[THE DATA]:
==================================================

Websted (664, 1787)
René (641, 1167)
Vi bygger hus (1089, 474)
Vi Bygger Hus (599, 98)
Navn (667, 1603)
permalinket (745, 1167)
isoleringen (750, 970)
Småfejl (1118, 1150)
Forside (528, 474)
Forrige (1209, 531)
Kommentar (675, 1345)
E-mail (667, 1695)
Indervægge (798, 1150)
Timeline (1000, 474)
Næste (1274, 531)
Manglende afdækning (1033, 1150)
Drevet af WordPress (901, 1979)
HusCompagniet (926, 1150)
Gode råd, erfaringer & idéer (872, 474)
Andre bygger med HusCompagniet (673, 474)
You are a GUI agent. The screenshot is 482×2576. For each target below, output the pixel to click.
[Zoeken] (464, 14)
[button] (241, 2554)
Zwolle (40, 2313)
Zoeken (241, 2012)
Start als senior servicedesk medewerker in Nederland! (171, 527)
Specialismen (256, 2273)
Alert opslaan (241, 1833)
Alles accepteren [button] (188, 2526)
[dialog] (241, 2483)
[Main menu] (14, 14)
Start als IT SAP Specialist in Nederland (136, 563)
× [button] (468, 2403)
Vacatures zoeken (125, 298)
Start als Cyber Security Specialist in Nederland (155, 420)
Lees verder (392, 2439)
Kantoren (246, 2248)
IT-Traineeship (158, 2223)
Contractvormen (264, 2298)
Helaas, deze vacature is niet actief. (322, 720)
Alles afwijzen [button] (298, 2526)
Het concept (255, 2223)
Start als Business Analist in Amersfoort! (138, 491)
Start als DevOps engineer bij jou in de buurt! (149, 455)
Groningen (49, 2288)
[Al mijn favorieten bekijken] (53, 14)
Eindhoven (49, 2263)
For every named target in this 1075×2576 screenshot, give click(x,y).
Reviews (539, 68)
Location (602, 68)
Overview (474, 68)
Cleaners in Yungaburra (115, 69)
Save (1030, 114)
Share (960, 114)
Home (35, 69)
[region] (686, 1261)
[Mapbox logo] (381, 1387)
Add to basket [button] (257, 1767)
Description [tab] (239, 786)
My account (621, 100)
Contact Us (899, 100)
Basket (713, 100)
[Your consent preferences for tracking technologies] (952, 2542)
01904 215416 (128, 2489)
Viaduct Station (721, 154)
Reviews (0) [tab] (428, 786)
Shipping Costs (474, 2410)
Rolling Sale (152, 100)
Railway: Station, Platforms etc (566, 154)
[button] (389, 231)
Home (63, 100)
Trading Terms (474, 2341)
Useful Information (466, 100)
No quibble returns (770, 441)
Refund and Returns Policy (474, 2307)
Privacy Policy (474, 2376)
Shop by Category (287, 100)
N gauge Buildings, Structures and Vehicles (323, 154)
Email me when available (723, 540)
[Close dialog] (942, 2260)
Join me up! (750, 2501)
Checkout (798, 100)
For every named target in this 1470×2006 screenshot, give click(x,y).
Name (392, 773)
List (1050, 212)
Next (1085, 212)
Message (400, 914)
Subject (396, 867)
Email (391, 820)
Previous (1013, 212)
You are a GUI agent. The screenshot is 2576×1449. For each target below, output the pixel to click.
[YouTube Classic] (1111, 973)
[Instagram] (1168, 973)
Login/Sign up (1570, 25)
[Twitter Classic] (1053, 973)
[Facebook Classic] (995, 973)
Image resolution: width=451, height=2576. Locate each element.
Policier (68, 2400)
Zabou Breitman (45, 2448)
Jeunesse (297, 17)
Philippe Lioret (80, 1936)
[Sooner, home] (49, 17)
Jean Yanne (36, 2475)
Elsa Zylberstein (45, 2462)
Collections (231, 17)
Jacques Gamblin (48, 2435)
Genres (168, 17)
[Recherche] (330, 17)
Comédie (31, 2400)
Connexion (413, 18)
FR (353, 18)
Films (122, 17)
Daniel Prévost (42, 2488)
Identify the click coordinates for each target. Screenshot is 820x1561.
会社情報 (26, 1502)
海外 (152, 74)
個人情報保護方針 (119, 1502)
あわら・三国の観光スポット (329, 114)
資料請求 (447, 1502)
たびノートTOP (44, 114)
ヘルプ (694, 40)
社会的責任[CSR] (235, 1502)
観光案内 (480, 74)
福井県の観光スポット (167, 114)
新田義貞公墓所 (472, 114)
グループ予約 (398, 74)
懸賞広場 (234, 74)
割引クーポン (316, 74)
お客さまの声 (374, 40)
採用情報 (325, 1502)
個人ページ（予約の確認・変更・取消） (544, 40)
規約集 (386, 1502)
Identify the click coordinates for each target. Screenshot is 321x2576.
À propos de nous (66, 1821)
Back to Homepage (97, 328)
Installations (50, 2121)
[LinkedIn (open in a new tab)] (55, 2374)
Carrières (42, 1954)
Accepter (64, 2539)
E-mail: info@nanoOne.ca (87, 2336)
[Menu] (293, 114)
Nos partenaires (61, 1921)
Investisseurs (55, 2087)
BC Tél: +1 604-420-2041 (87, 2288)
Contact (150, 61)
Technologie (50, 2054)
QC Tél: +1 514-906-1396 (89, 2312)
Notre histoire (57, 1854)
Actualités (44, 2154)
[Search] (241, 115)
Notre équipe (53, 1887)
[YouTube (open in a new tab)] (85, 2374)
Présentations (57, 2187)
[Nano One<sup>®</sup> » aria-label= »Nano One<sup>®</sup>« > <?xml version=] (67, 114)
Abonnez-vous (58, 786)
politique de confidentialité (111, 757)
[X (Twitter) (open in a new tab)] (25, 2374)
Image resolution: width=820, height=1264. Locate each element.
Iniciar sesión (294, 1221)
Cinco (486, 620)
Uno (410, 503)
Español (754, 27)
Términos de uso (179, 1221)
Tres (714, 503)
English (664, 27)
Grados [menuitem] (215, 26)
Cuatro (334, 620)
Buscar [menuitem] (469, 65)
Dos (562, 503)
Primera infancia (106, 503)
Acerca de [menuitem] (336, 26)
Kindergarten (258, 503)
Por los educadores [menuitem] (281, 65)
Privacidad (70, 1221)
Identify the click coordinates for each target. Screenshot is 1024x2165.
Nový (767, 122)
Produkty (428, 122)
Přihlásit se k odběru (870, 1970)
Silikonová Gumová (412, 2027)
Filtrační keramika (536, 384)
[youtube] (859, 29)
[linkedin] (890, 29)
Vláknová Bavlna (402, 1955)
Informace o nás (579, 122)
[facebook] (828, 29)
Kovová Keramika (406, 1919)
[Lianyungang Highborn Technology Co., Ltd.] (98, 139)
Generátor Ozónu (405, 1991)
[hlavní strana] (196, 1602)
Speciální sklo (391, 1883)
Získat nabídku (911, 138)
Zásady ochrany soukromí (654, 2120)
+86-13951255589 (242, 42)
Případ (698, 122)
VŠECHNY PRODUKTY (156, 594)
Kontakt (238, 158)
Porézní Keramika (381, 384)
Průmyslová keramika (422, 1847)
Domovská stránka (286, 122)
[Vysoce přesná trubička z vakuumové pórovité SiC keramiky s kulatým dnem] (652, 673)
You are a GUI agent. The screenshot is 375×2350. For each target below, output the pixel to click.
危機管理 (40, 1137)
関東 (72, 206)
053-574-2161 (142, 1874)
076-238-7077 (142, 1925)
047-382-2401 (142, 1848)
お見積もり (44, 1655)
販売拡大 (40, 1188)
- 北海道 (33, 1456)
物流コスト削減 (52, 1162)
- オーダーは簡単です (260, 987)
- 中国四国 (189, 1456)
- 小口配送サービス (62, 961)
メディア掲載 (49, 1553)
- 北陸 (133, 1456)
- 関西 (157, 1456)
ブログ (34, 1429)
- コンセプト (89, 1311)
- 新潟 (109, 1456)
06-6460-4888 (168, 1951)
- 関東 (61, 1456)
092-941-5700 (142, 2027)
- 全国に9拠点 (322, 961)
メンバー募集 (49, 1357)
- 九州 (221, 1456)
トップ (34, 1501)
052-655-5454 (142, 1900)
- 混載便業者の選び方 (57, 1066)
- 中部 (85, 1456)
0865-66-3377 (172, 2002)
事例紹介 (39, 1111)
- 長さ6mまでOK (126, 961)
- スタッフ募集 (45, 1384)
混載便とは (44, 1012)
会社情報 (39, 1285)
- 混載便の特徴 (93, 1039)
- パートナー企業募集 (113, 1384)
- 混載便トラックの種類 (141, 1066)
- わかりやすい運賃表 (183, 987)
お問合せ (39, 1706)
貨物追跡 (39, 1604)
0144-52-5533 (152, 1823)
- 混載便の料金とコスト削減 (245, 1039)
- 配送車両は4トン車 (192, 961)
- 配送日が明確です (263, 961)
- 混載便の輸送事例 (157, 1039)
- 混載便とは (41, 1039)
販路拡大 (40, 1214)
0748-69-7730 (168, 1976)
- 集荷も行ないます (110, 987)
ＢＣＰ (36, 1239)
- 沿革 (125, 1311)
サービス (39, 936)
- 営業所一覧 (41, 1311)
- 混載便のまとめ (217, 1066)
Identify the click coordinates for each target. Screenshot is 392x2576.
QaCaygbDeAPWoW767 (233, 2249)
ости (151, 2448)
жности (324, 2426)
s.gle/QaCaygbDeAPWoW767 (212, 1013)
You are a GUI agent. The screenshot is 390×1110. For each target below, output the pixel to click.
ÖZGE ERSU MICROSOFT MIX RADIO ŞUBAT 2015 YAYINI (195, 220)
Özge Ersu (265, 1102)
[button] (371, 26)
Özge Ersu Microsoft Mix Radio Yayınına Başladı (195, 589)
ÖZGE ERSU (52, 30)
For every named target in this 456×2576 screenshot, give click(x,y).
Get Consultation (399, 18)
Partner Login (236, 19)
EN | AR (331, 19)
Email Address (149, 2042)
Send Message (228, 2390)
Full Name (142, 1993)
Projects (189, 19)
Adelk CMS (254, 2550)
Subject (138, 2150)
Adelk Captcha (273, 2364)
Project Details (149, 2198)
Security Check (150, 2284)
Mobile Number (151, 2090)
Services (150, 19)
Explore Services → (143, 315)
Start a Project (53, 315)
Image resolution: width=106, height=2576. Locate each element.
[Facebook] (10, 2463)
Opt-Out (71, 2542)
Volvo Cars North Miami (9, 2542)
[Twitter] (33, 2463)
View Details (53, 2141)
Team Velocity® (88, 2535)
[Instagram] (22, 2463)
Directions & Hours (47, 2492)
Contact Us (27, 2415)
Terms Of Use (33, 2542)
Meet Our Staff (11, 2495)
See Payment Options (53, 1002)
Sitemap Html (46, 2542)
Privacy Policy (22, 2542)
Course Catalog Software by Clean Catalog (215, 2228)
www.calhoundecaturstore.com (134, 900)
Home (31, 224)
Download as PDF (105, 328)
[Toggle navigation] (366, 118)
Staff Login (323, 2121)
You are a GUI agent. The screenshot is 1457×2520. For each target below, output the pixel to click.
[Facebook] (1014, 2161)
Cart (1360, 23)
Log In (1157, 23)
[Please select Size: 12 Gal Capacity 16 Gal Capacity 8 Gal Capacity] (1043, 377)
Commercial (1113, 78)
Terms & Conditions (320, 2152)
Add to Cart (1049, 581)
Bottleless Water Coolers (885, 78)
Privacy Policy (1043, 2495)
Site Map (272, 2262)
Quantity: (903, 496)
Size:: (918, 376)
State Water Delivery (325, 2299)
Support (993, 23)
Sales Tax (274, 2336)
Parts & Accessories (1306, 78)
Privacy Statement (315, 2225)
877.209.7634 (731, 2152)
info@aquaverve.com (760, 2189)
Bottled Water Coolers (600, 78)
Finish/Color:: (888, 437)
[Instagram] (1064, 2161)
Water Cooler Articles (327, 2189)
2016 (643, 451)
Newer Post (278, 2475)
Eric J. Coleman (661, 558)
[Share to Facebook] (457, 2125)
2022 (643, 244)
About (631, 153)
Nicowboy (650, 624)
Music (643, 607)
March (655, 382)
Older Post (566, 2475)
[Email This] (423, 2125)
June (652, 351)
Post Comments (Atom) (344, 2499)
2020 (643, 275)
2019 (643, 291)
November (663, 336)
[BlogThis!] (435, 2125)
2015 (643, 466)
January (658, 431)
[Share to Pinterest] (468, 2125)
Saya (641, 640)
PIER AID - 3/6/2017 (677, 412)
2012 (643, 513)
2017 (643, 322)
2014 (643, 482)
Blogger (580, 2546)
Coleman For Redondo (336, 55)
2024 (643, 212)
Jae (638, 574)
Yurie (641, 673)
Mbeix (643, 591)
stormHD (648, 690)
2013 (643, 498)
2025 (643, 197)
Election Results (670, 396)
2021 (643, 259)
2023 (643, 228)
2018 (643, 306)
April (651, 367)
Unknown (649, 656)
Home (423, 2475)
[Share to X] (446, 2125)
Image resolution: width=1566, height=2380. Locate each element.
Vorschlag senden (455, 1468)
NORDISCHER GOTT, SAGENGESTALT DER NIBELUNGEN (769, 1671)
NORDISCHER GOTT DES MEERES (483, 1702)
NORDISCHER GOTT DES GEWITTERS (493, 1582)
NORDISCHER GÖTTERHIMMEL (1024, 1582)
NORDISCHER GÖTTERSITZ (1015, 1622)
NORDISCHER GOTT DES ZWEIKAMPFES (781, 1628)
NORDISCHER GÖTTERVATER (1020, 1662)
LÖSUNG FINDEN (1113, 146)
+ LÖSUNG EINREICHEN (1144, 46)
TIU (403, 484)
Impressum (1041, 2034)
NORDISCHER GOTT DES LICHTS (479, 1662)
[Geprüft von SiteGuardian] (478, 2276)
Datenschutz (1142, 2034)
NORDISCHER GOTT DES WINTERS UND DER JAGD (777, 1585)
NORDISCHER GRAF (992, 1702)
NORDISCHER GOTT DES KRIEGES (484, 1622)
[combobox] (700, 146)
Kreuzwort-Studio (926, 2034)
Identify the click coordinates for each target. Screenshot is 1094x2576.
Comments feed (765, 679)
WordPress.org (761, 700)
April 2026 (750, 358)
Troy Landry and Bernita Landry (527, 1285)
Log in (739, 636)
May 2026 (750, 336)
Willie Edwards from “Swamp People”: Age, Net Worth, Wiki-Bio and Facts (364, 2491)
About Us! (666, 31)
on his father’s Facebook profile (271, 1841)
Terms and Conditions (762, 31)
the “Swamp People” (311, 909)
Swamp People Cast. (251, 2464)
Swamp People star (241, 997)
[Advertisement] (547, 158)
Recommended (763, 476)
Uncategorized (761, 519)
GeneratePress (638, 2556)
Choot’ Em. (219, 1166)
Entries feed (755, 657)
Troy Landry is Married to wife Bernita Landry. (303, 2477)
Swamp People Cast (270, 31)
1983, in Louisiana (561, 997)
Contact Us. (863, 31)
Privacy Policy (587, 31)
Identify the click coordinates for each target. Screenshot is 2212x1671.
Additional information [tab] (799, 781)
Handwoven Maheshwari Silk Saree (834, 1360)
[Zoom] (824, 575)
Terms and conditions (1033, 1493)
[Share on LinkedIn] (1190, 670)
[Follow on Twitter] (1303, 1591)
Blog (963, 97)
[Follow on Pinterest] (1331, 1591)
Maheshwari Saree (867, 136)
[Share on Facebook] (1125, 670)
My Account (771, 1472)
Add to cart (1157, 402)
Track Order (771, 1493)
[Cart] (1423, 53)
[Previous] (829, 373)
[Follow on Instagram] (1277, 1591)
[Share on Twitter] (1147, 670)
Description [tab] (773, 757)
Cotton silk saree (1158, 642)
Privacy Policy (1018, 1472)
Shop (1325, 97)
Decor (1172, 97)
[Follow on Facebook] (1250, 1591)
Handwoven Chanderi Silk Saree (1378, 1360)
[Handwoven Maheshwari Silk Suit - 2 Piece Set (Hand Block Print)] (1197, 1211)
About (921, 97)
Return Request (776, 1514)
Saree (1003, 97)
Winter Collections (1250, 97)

==================================================

[TASK STATEMENT]: Select the lines from the entries that include the word "Locate".

[TASK ANSWER]:
Image resolution: width=451, height=2576. Locate each element.
Image resolution: width=820, height=1264. Locate each element.
Image resolution: width=106, height=2576. Locate each element.
Image resolution: width=1566, height=2380. Locate each element.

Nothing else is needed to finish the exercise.